**Task requirements**
Gather each line containing the string "menu" from these entries.

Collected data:
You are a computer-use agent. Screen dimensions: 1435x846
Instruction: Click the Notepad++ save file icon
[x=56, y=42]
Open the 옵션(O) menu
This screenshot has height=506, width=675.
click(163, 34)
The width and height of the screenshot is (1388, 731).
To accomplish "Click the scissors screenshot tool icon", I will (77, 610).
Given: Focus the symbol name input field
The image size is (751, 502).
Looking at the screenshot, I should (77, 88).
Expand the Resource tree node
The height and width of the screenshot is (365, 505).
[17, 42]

---

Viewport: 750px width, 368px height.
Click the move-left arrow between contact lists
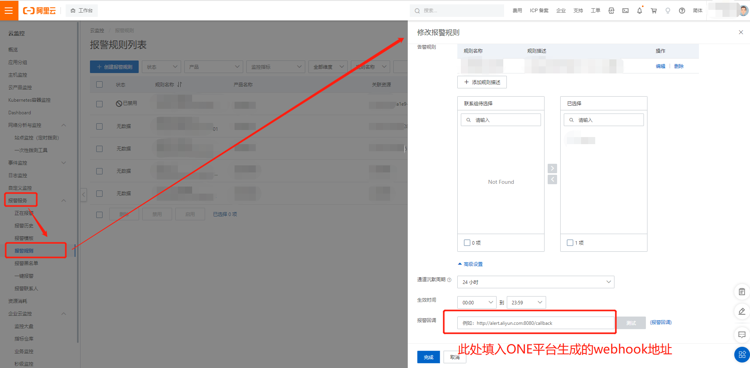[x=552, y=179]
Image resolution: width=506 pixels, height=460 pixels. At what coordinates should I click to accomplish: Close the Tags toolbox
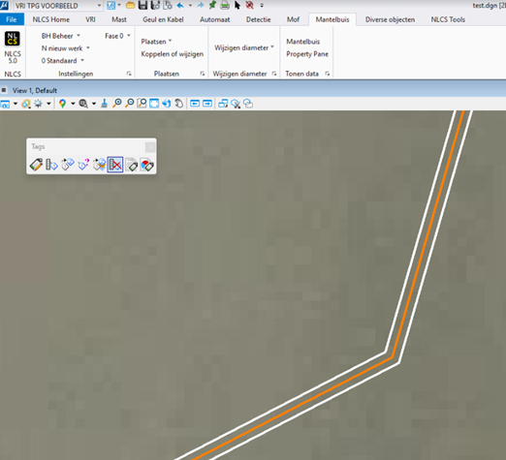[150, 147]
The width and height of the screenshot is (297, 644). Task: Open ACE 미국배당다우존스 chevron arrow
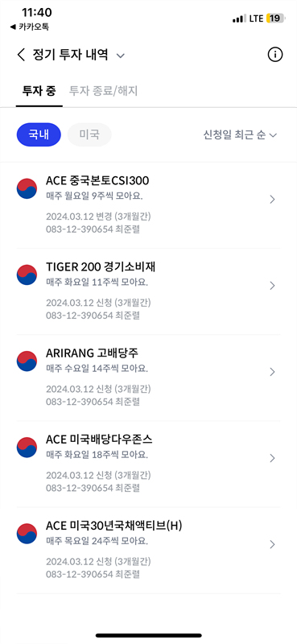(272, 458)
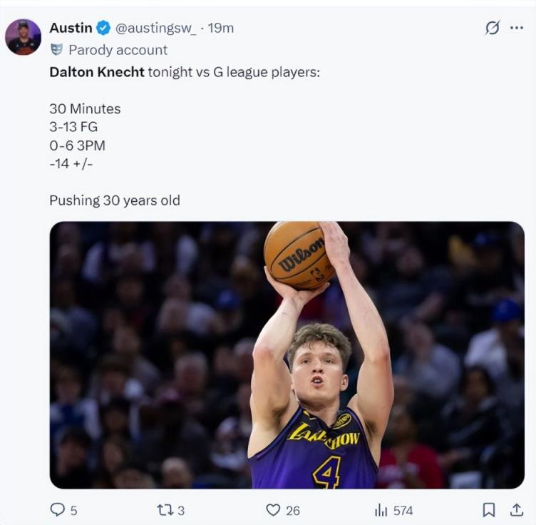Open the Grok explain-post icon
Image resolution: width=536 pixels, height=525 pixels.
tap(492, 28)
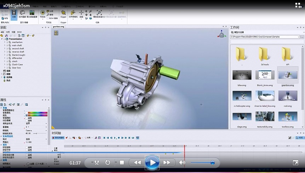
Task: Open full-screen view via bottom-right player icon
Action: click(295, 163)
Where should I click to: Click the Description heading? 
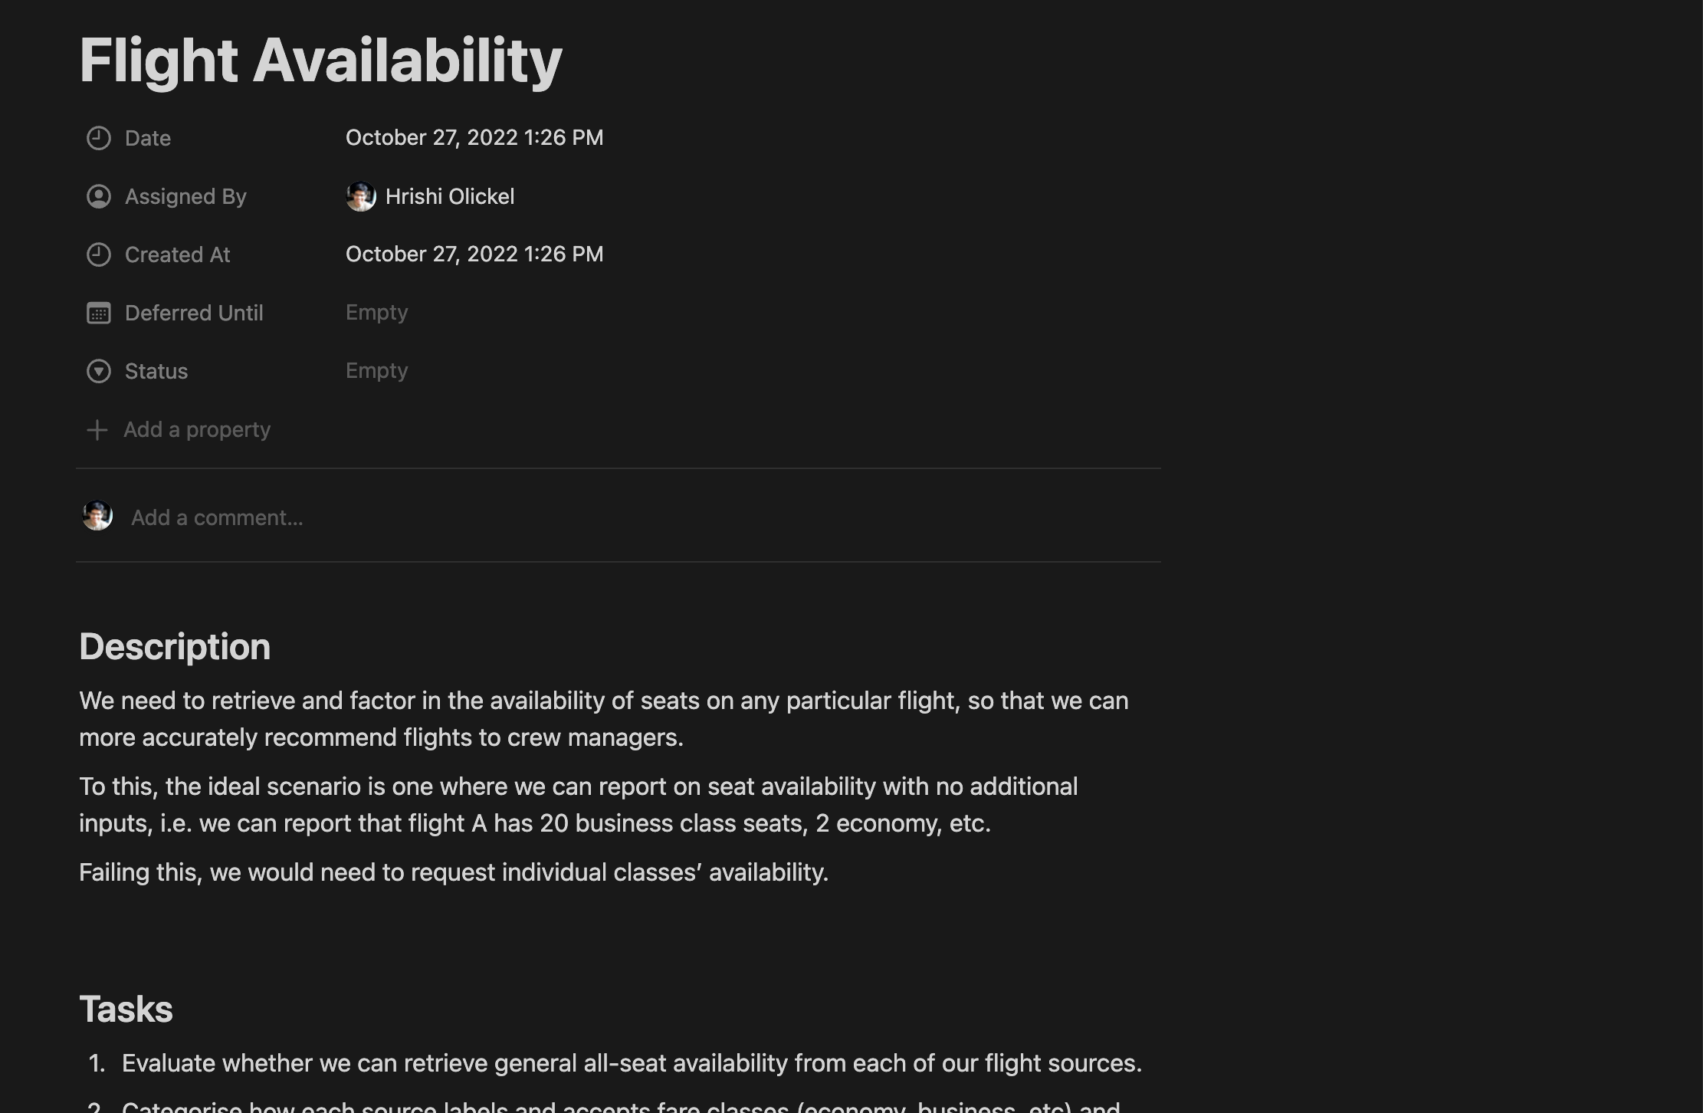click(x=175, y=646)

...

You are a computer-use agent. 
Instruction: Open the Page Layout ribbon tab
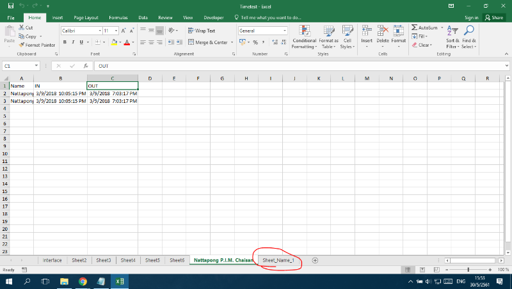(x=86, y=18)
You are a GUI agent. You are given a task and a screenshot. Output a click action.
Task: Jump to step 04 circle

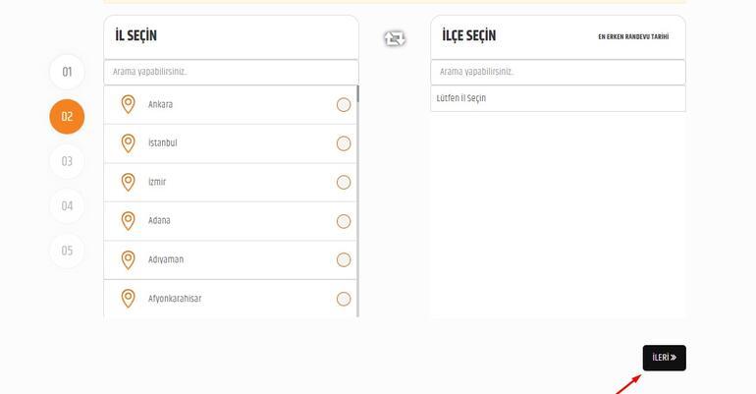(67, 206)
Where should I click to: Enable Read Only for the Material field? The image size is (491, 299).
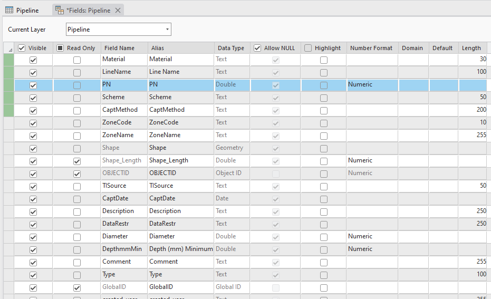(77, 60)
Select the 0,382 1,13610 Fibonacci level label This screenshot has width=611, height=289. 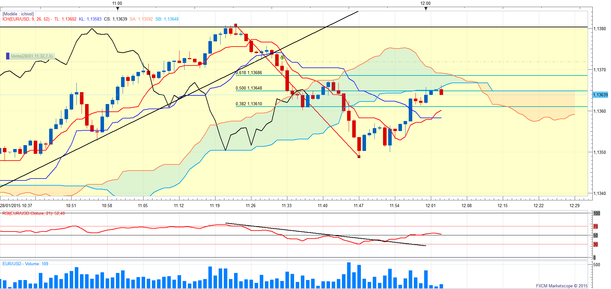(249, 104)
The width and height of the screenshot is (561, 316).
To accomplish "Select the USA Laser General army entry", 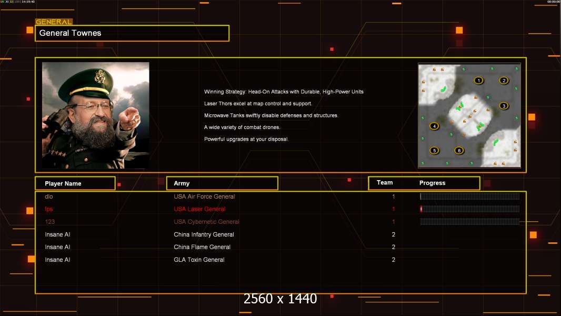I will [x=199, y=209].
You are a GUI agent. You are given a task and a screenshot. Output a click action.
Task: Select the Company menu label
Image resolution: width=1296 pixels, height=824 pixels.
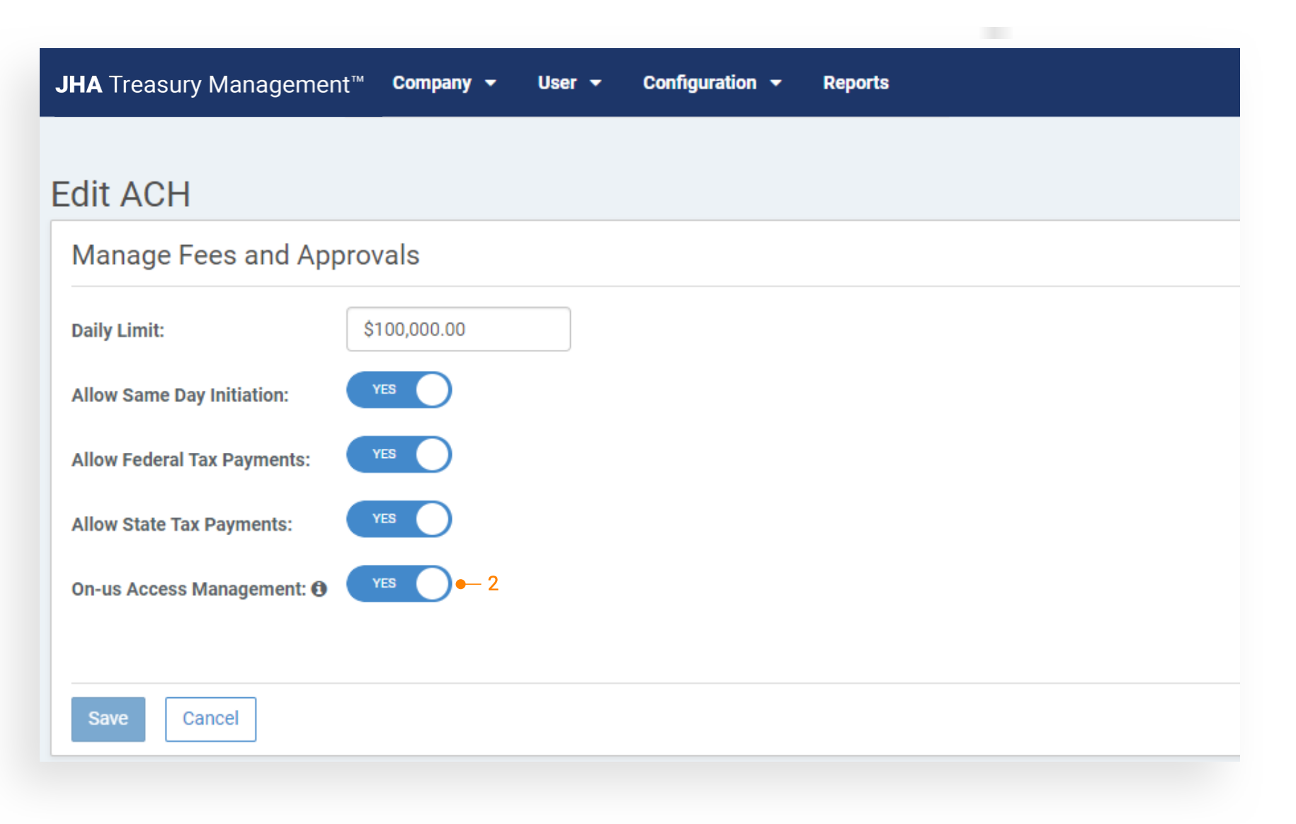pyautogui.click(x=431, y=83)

**Task response**
Open the 옵션(O) menu
Task: Select the Company menu label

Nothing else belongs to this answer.